For this exercise, output exactly and only the lines running from the one with "The image size is (636, 357)." through the final line of the data below, without pictures.

(Records from a data source)
○ ○ ○ ○

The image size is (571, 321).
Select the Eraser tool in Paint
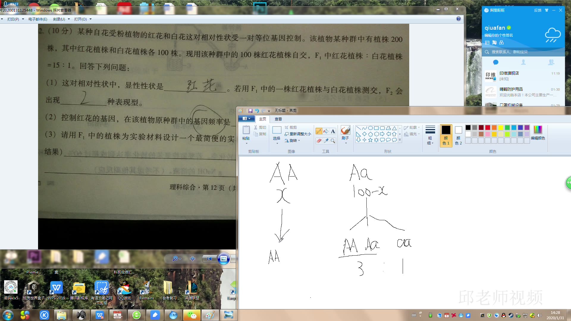(x=319, y=141)
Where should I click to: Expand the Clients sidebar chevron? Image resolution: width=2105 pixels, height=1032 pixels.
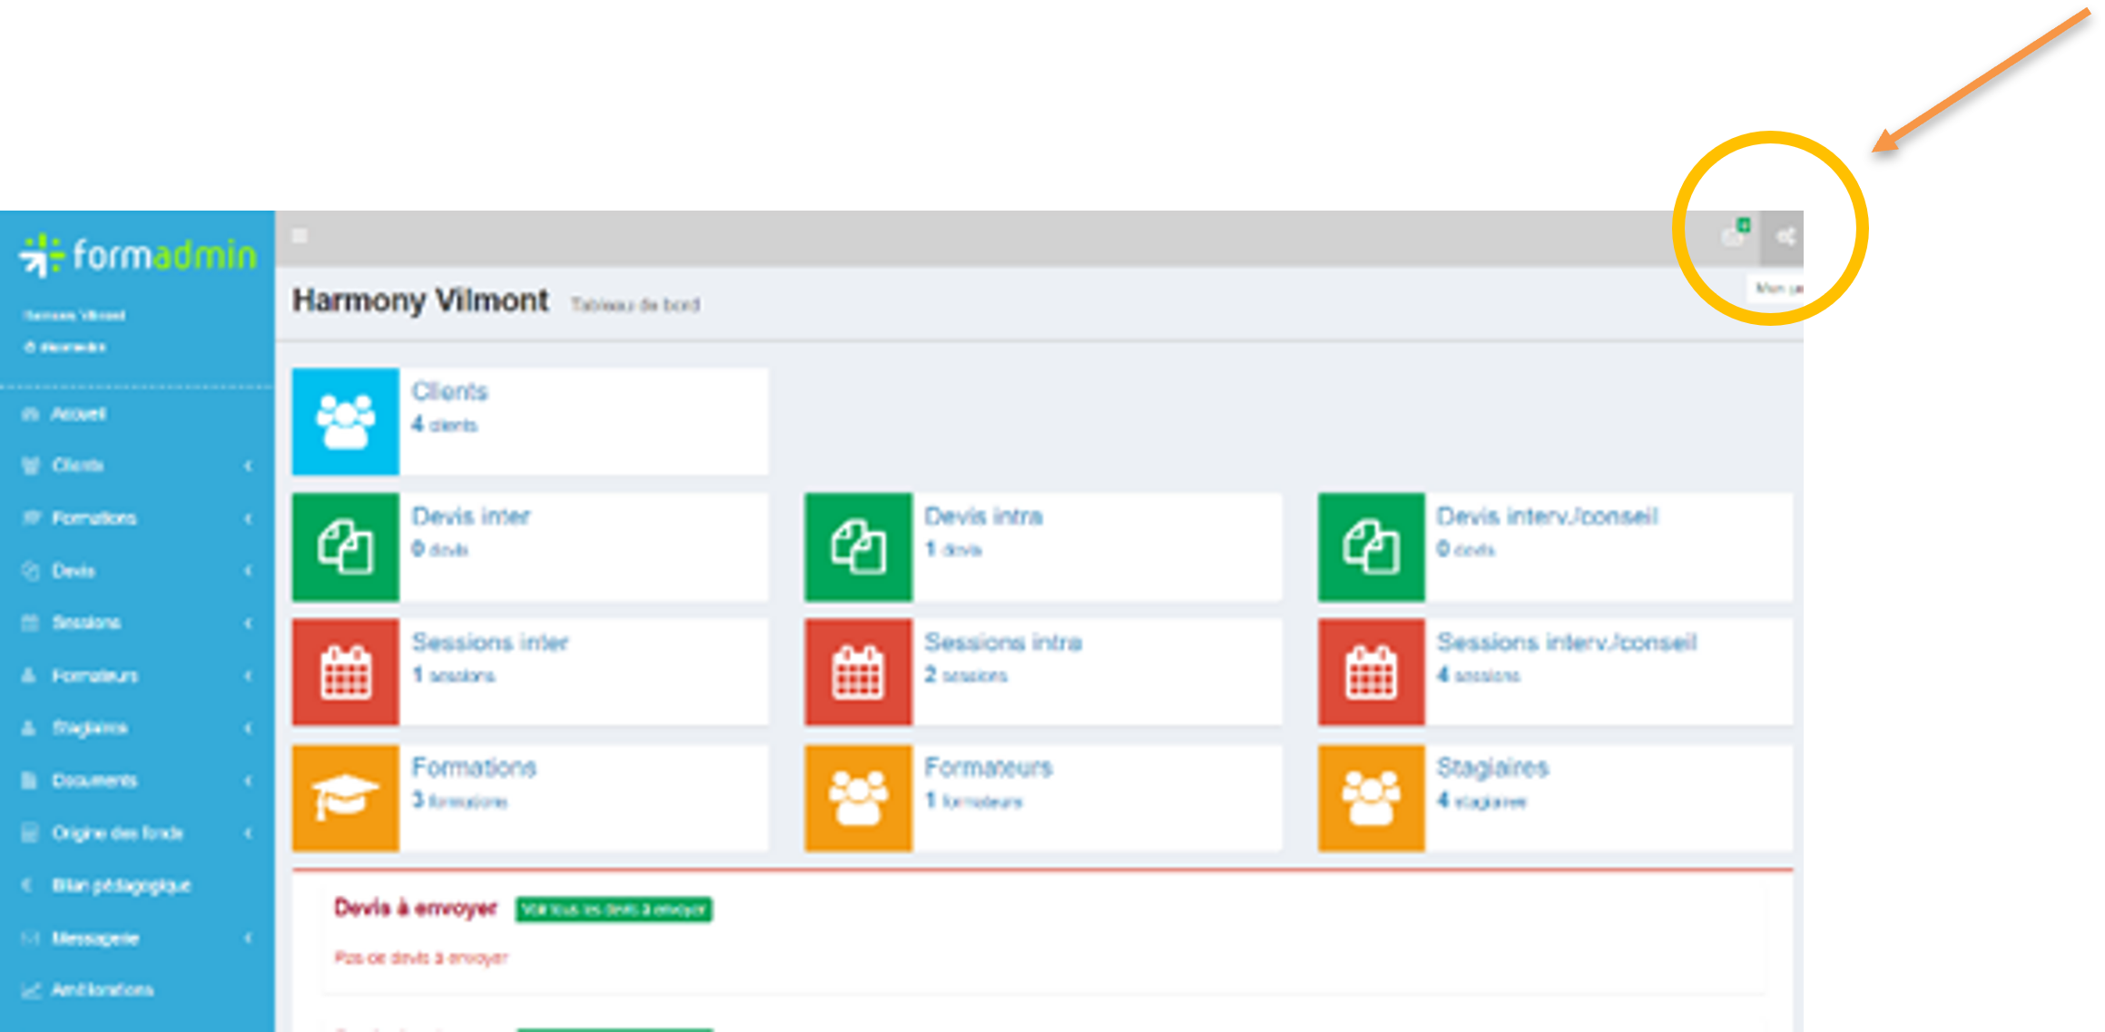coord(248,466)
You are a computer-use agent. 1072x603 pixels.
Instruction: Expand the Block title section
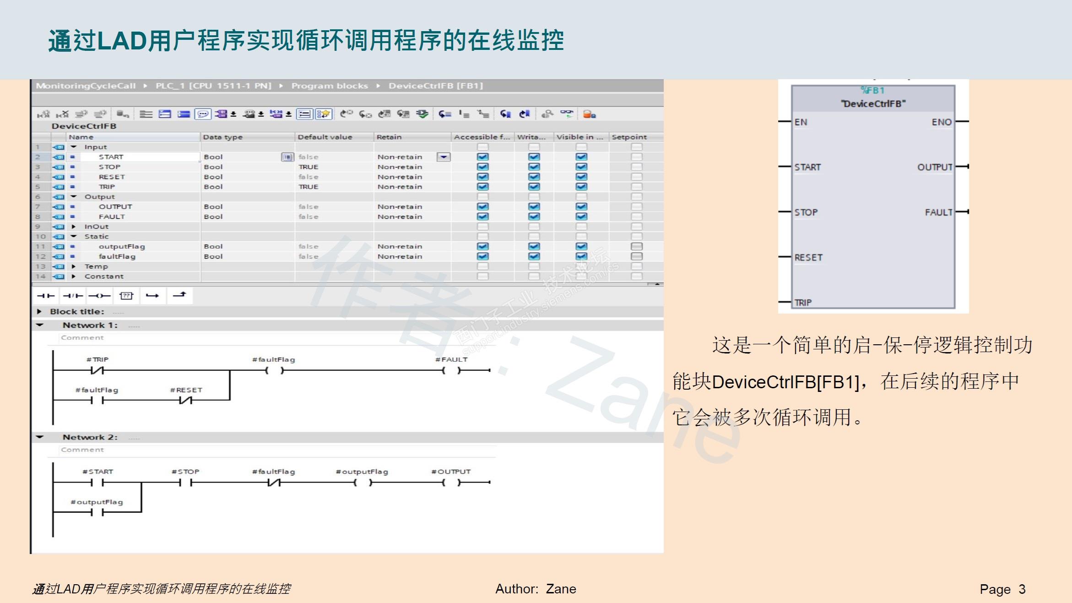[39, 312]

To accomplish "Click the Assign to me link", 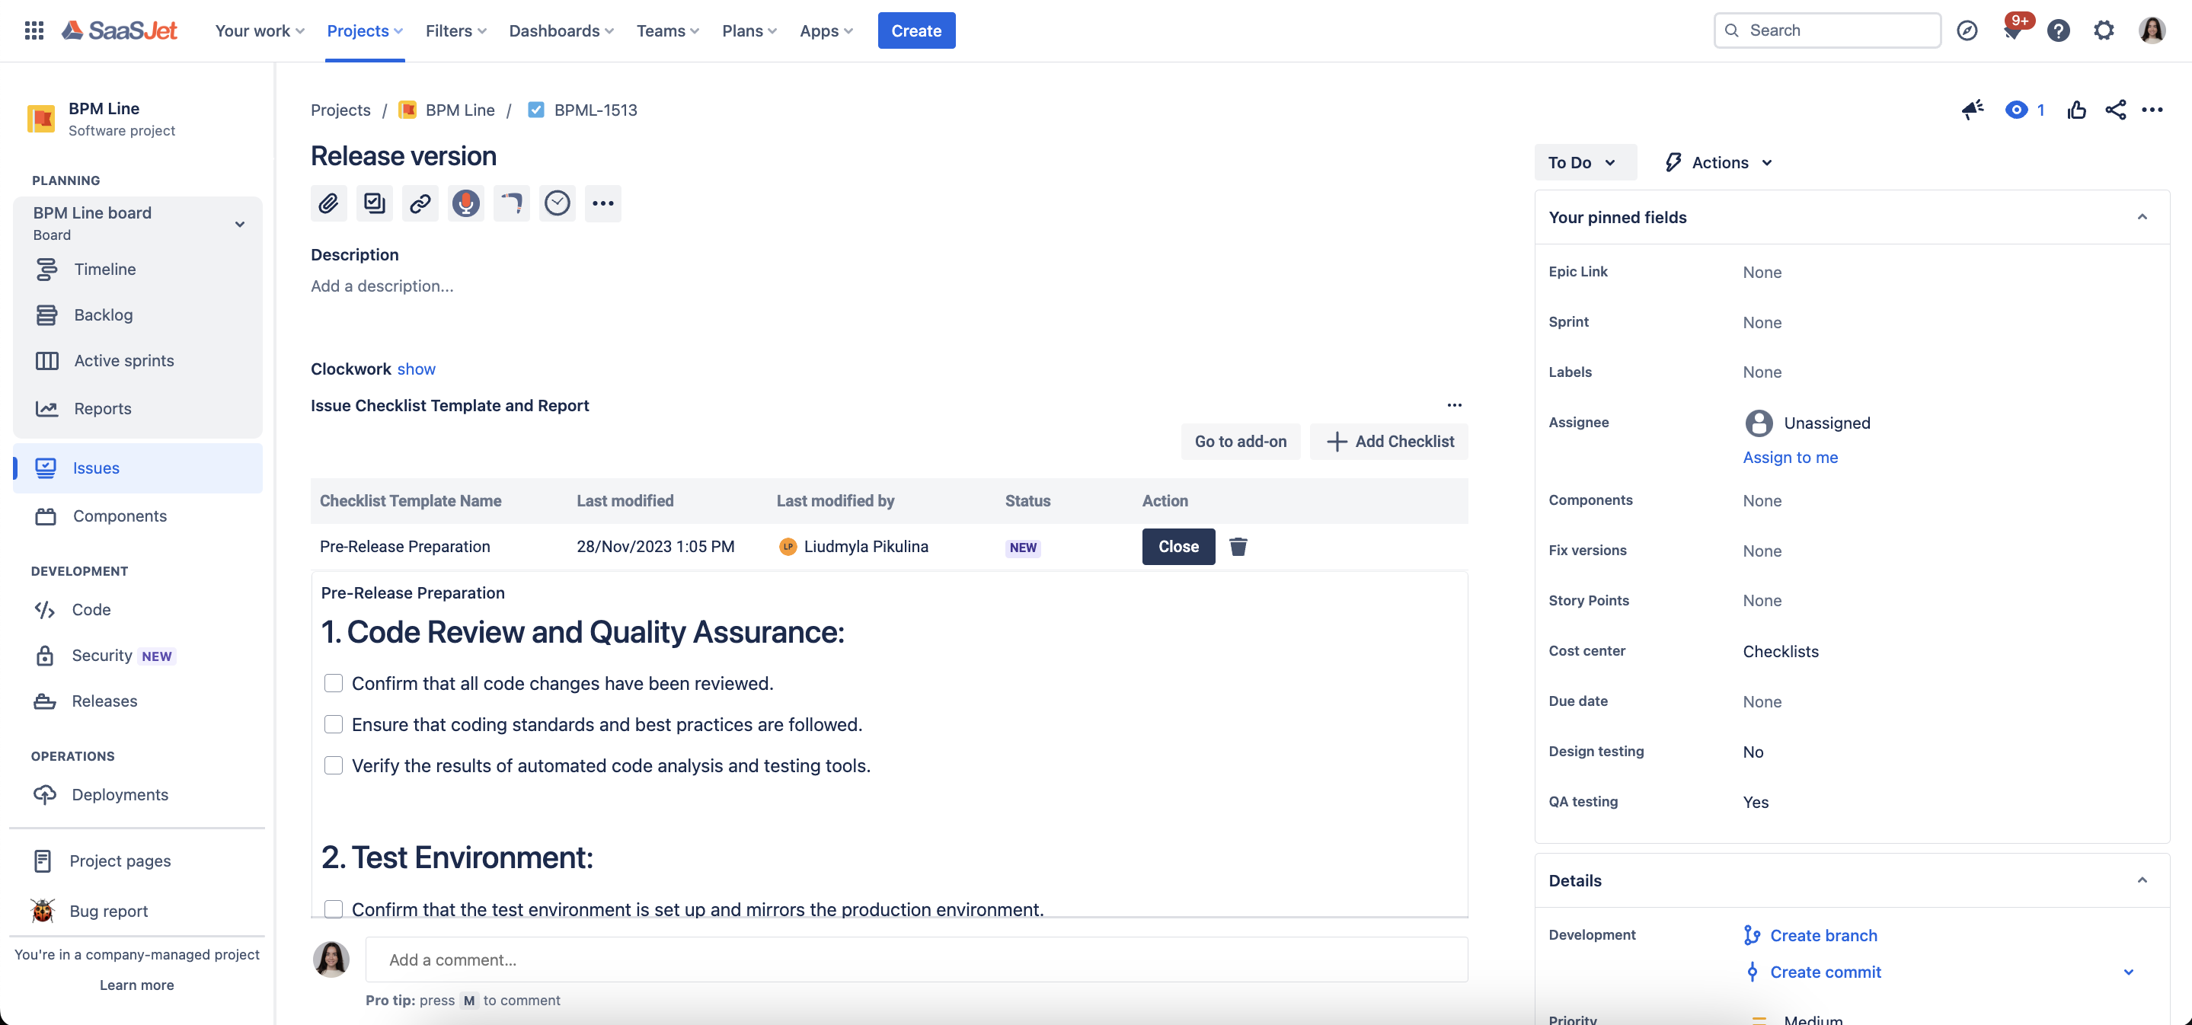I will click(x=1790, y=458).
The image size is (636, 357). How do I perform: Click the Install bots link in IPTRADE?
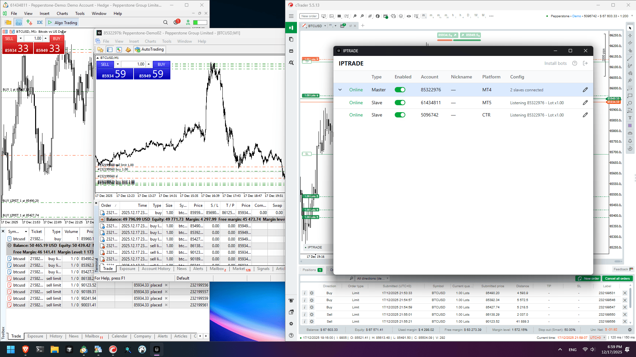coord(555,63)

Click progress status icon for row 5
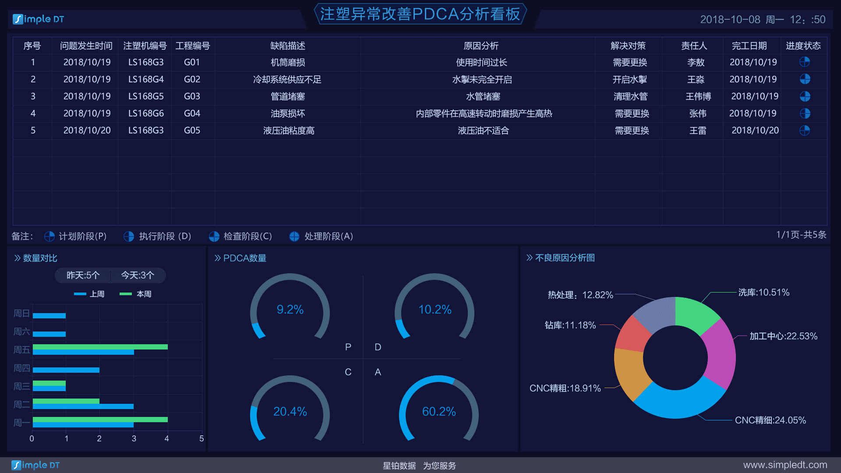coord(805,131)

○ ○ ○ ○

**WORKED SOLUTION:**
The image size is (636, 357). How do I perform: Click the Install bots link in IPTRADE?
coord(555,63)

Click progress status icon for row 5
coord(805,131)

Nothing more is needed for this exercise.